Na marginesie można jedynie wskazać, że w orzecznictwie sądowoadministracyjnym utrwalony jest pogląd, zgodnie z którym użyte w art. 4 ust. 1 u.d.i.p. sformułowanie "zadania publiczne" jest pojęciem szerszym od zawartego w art. 61 ust. 1 zdanie drugie Konstytucji RP określenia "zadania władzy publicznej". Pojęcia te różnią się zakresem podmiotowym, albowiem zadania władzy publicznej mogą być realizowane przez organy władzy lub podmioty, którym te zadania zostały powierzone. Sformułowanie "zadania publiczne" pomija element podmiotowy użyty w określeniu "zadania władzy publicznej". Zadania publiczne mogą być wykonywane przez różne podmioty niebędące organami władzy i bez konieczności ustawowego przekazywania im tych zadań (por. wyroki NSA: z dnia 18 sierpnia 2010 r., I OSK 851/10; z dnia 24 września 2014 r., I OSK 655/14; z dnia 15 maja 2015 r., I OSK 312/15).

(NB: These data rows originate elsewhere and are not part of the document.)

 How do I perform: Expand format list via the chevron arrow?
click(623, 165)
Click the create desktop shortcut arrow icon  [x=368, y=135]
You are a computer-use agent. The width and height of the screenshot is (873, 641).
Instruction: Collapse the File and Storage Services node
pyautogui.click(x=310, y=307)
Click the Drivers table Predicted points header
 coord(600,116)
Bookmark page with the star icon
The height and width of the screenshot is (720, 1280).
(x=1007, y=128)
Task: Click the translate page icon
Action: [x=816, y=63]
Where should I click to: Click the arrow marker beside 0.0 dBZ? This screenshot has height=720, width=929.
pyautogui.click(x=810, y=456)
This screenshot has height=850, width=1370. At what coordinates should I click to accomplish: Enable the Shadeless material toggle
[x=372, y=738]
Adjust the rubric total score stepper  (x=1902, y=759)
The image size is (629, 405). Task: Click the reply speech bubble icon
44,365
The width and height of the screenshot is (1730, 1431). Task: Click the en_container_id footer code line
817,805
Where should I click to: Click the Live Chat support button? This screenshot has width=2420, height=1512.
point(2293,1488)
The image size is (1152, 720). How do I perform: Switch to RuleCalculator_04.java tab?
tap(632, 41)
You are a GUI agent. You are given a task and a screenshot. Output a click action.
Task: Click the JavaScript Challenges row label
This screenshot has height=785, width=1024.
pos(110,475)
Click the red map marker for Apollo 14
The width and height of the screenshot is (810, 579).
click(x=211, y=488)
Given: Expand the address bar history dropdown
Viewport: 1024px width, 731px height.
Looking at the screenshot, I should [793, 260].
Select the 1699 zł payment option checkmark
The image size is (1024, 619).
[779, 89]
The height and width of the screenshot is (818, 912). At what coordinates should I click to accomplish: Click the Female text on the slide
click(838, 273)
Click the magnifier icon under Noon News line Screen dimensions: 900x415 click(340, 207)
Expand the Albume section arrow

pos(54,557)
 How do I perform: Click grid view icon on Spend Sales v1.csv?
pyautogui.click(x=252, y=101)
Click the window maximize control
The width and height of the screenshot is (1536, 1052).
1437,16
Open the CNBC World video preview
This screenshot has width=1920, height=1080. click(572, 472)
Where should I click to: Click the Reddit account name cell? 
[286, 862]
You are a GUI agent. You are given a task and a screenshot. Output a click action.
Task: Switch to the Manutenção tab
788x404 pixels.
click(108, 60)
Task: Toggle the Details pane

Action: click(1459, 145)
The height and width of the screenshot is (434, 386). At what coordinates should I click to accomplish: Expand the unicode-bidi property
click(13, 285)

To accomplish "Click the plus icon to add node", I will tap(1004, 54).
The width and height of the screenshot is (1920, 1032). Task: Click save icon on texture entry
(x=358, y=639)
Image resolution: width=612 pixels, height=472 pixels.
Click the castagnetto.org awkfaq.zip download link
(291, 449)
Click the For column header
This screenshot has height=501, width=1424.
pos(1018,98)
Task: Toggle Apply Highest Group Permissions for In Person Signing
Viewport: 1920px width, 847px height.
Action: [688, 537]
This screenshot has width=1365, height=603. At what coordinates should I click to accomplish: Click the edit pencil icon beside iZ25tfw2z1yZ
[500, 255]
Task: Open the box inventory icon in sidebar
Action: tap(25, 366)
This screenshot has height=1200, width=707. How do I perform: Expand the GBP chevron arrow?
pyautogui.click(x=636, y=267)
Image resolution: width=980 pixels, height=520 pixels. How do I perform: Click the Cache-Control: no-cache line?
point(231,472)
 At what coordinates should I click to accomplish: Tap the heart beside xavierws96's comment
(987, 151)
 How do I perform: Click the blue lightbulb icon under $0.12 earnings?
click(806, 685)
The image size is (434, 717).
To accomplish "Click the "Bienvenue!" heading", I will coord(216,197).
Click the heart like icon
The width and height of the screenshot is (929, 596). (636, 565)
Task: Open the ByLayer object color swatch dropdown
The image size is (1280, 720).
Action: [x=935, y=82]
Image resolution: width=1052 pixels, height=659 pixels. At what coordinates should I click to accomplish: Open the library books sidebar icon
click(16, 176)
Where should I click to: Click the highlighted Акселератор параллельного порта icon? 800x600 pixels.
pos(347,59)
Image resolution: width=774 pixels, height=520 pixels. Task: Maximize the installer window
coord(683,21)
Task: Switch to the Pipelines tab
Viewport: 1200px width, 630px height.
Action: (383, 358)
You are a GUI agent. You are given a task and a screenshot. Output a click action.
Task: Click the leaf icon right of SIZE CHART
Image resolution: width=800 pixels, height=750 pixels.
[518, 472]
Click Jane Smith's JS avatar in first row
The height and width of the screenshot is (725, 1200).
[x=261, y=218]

Jak już wyżej wskazano do Naczelnego Sądu Administracyjnego nie należy wydobywanie z treści uzasadnienia skargi kasacyjnej przytoczonych tam zarzutów i wiązanie ich z powołanymi tam przepisami w celu uzupełnienia przytoczonej w petitum skargi kasacyjnej podstawy kasacyjnej, a nie też nie spoczywa na tym Sądzie obowiązek formułowania za stronę zarzutów kasacyjnych na podstawie uzasadnienia skargi kasacyjnej. Z tego powodu brak było podstaw do rekonstruowania zarzutów skargi kasacyjnej sporządzonej przez Wicedziekana Okręgowej Rady Adwokackiej w Warszawie z uzasadnienia tej skargi czy też zawartych w niej wniosków. Na marginesie można jedynie zaznaczyć, że nie było podstaw do odrzucenia skargi z powodu niewskazania adresu skarżącego w skardze, jako pierwszym piśmie w sprawie. Skarga zawiera bowiem wskazanie adresu skarżącego, a z faktu, że pod tym samym adresem skarżący oraz pełnomocnik skarżącego prowadzą swoją działalność, nie można wywodzić twierdzenia o nieprawidłowości wskazania miejsca zamieszkania, którego prawidłowe wskazanie znalazło potwierdzenie w odpowiedzi na skargę kasacyjną. Ponadto z treści art. 47 § 1 p.p.s.a. wynika, że "Do pisma strony należy dołączyć jego odpisy i odpisy załączników dla doręczenia ich stronom, a ponadto, jeżeli w sądzie nie złożono załączników w oryginale, po jednym odpisie każdego załącznika do akt sądowych". Z kolei wg art. 47 § 2 p.p.s.a. "Odpisami w rozumieniu § 1 mogą być także uwierzytelnione fotokopie bądź uwierzytelnione wydruki poczty elektronicznej". Trafnie wskazuje się w piśmiennictwie, że art. 47 § 1 p.p.s.a. nie przewiduje obowiązku dołączenia odpisów pisma przeznaczonych jedynie do złożenia w aktach sądowych (B. Dauter, w: B. Dauter, A. Kabat, M. Niezgódka-Medek: Prawo o postępowaniu przed sądami administracyjnymi. Komentarz, Lex 2016, Komentarz do art. 47, teza. 4), a taki charakter należy przypisać korespondencji e-mailowej skarżącego z ORA w Warszawie i protokół posiedzenia ORA w Warszawie, skoro były to dokumenty, których oryginały powinny znajdować się w aktach sprawy prowadzonej przez ORA w Warszawie i które podmiot ten obowiązany był przekazać Sądowi I instancji w trybie art. 54 § 2 p.p.s.a. Nie było zatem przeszkód formalnych w rozpoznaniu sprawy przez Sąd I instancji.

W sytuacji, gdy skarga kasacyjna nie ma usprawiedliwionych podstaw, to należało ją oddalić na podstawie art. 184 p.p.s.a.

Nie mógł być uwzględniony wniosek skarżącego o zasądzenie na jego rzecz kosztów postępowania kasacyjnego, albowiem odpowiedź na skargę kasacyjną została złożona po terminie przewidzianym w art. 179 p.p.s.a. (por. wyrok NSA z dnia 18 marca 2008 r., I FSK 494/07, LEX nr 467007).